Dr. Almaguer is a native of Florida and completed his undergraduate education at Florida State University. He earned his medical degree from the University of Central Florida and completed his residency in Orthopedic Surgery at the University of Alabama at Birmingham. Following residency, he completed an Adult Reconstruction and Hip Preservation fellowship at Orthopedic Centers of Colorado.
Under the guidance of Dr. Presley Swann, he obtained extensive training in the treatment of hip dysplasia performing periacetabular osteotomies. This allows him to care for the young adult population in preventing the early onset of hip arthritis associated with hip dysplasia.
Dr. Almaguer’s expertise also includes performing total hip and knee replacements in the outpatient surgical setting. He performs hip replacements through a variety of approaches tailored to each patient’s needs. This includes the minimally invasive, muscle sparing direct anterior approach and bikini incision. He performs total and partial knee replacements using kinematic alignment. This advanced technique involves the use of robotics or patient specific 3-D printed models and guides allowing for a customized joint replacement that is specific to each patient’s unique anatomy.

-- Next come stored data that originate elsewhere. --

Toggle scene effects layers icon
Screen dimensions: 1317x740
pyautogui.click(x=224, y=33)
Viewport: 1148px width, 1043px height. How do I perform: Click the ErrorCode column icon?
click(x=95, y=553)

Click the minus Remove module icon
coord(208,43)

Outside of orthopedics, Dr. Almaguer enjoys spending time outdoors with his wife, Lexi, and their two children, Luke and Brooklyn. Some of their favorite activities include freediving, spearfishing, hiking, biking, and snowboarding. He and his family are avid Nole fans.
Hip Preservation
Hip dysplasia occurs when the femoral head (ball) is improperly seated in the acetabulum (hip socket). Over time this misalignment causes pain, labrum damage, and cartilage wear. While most cases of hip dysplasia are caught during infancy, mild or “shallow” cases of dysplasia often are not diagnosed until young adulthood.

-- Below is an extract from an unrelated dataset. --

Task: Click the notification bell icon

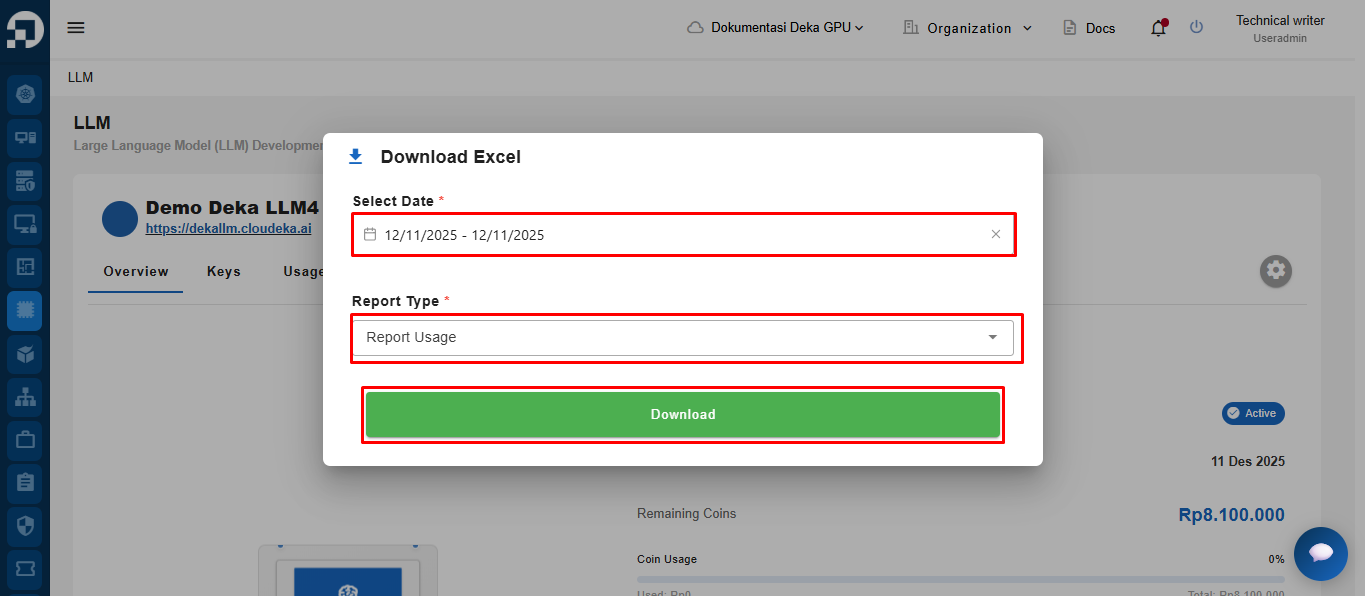Action: click(1158, 28)
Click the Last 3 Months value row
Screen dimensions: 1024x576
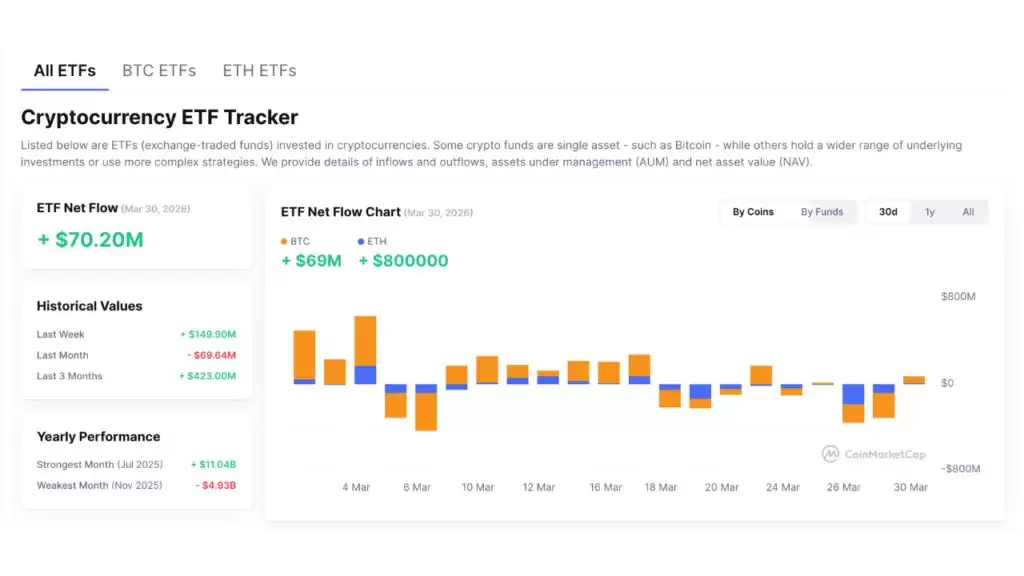[136, 376]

The field of orthopedics has come a long way in the treatment of hip dysplasia. An entire subspecialty has been created to help treat these patients and restore their function. Prior to the development of this field, the primary treatment method was a hip replacement. Parts of the joint were removed and replaced with a prosthesis. The problem with this route is that young adults, often very active, ware down the prosthesis over time and a repeat hip replacement is often required. The field of hip preservation has overcome these limitations and aims to preserve the patients natural hip joint.
Periacetabular Osteotomy (PAO)
Periacetabular osteotomy (PAO) is a surgical procedure that reorients the patients pelvis into the correct position. Cuts are made to the bone to reposition the acetabulum into the correct position. Screws are then placed to maintain this position. This correction reduces pain and wear and tear of the hip joint which prolongs the need for a hip replacement.
Historically, the procedure releases all the muscles around the hip which results in a more invasive procedure and a longer recovery. Dr. Adam Almaguer has completed extensive training in hip preservation and has adopted innovative surgical techniques to decrease surgical time, blood loss, and reduce the number of post-op days in the hospital.
Knee Replacement
Total Knee Replacement, also called a total knee arthroplasty, is a surgical procedure in which the damaged or worn out surfaces of the knee joint are removed and replaced with an implant. Arthritis, injury, or other diseases can damage the protective layer of cartilage and cause extreme pain and difficulty performing even basic daily activities. Surgery may be recommended if all non-surgical treatment options fail.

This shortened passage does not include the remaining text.